*What you need to do:*
After finding "The width and" in the material below, output its line and every line after it through the last, exactly, but not the pictures.

*The data:*
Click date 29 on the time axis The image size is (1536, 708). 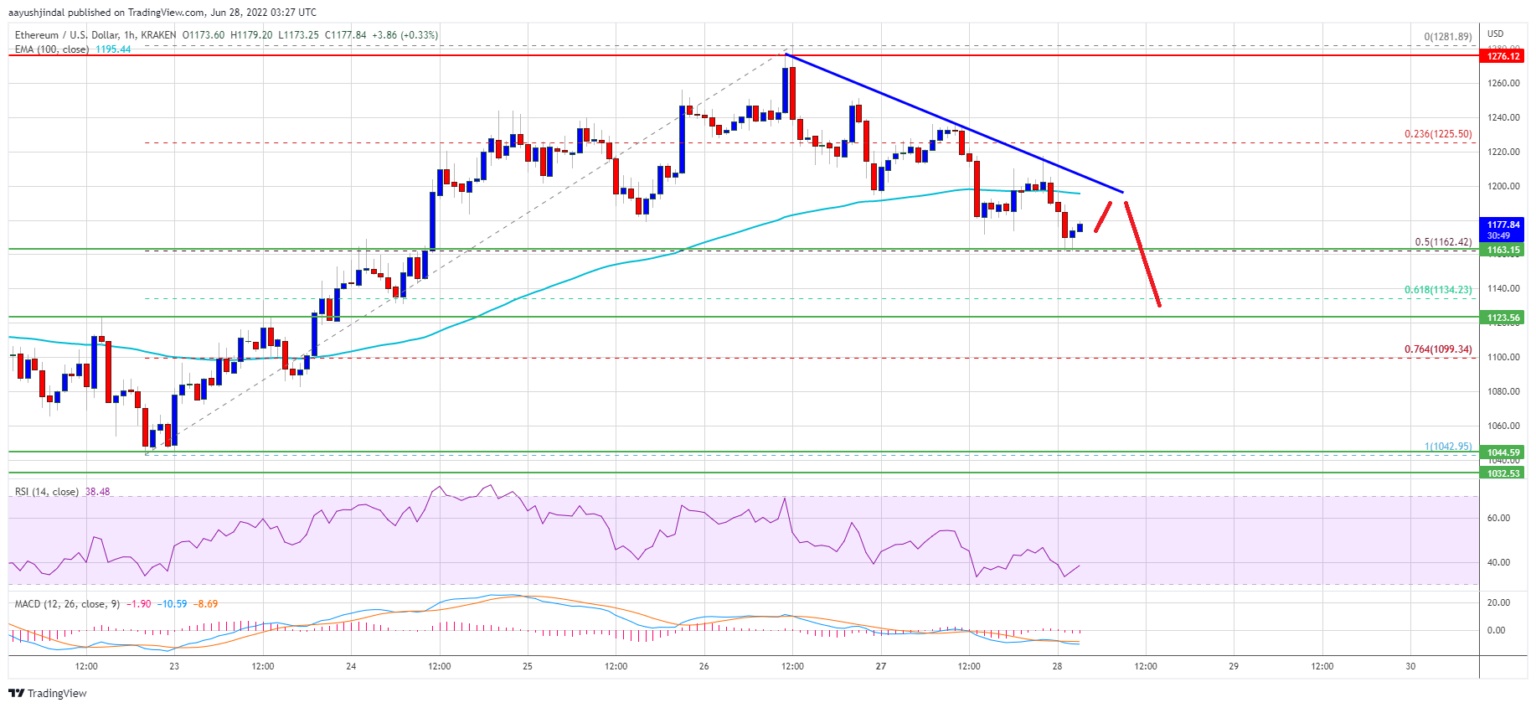[x=1233, y=665]
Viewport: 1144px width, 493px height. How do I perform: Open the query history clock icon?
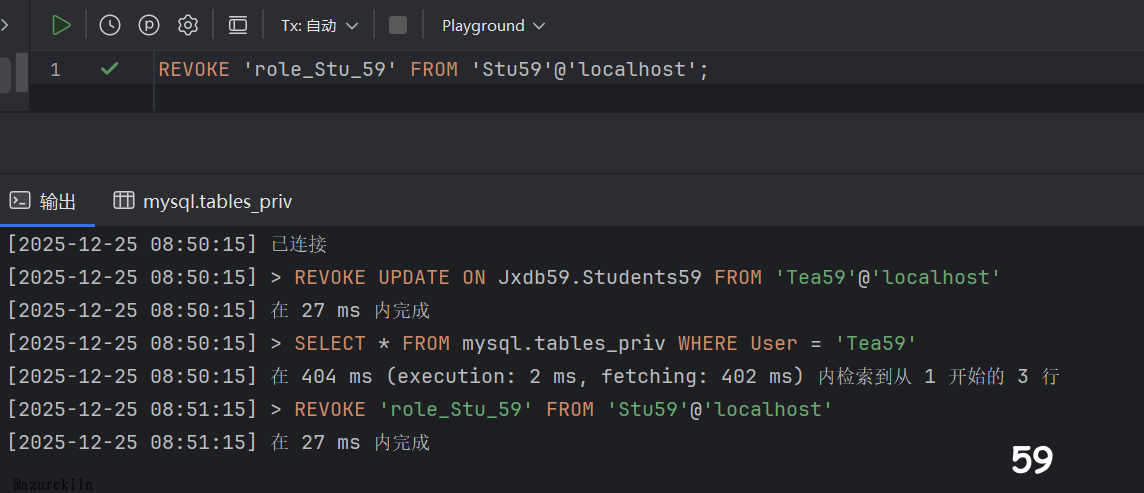click(x=110, y=25)
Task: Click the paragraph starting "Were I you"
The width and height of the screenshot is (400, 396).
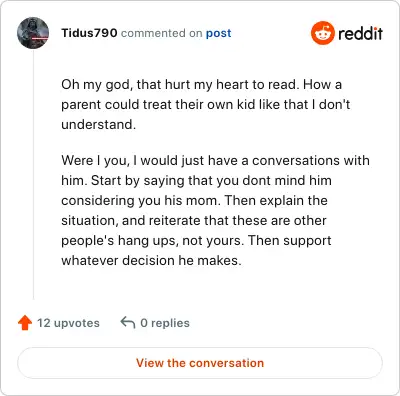Action: tap(215, 210)
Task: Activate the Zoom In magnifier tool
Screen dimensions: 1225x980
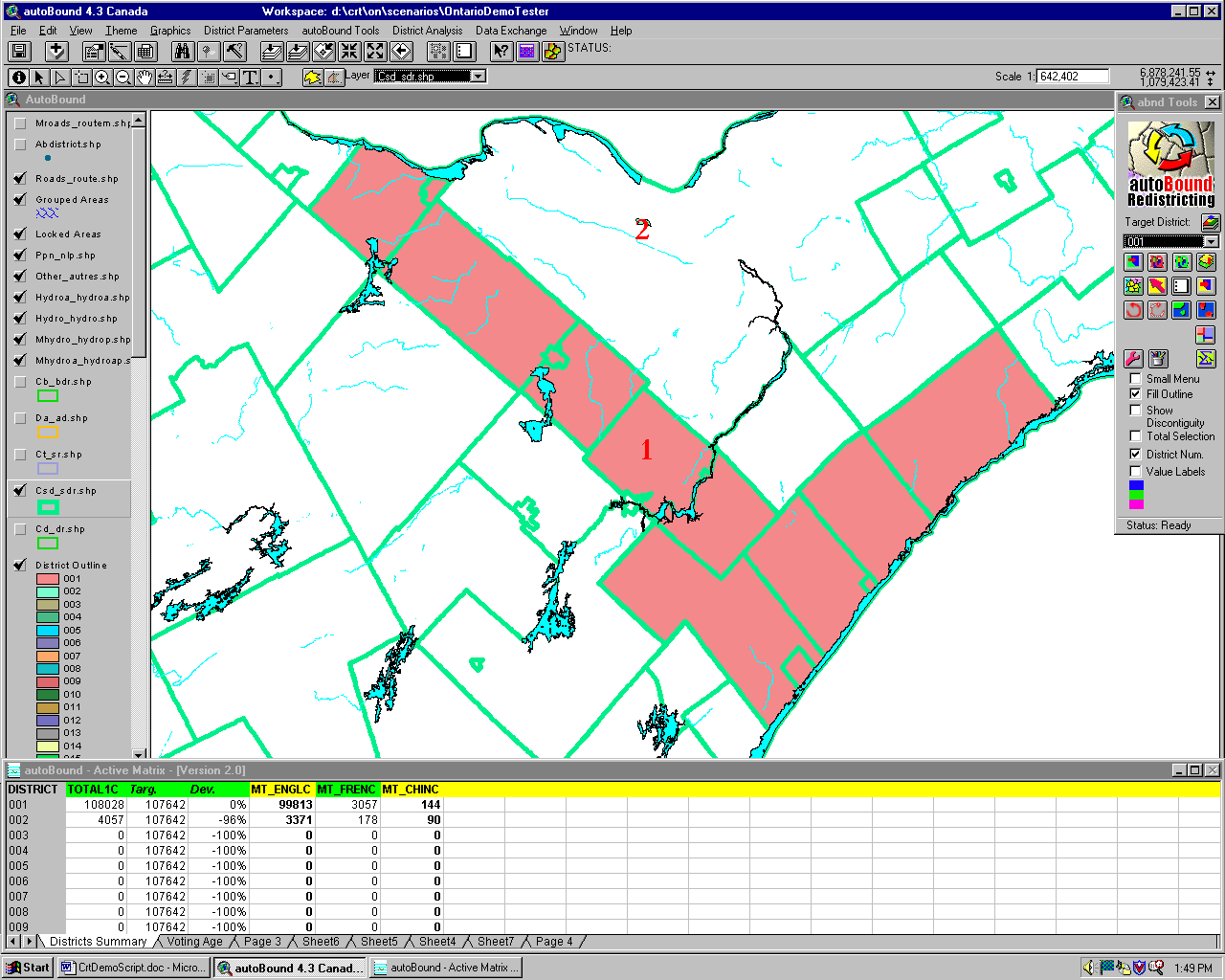Action: [x=102, y=78]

*Answer box:*
The width and height of the screenshot is (400, 396).
Action: tap(215, 210)
Task: Activate the Zoom In magnifier tool
Screen dimensions: 1225x980
Action: [x=102, y=78]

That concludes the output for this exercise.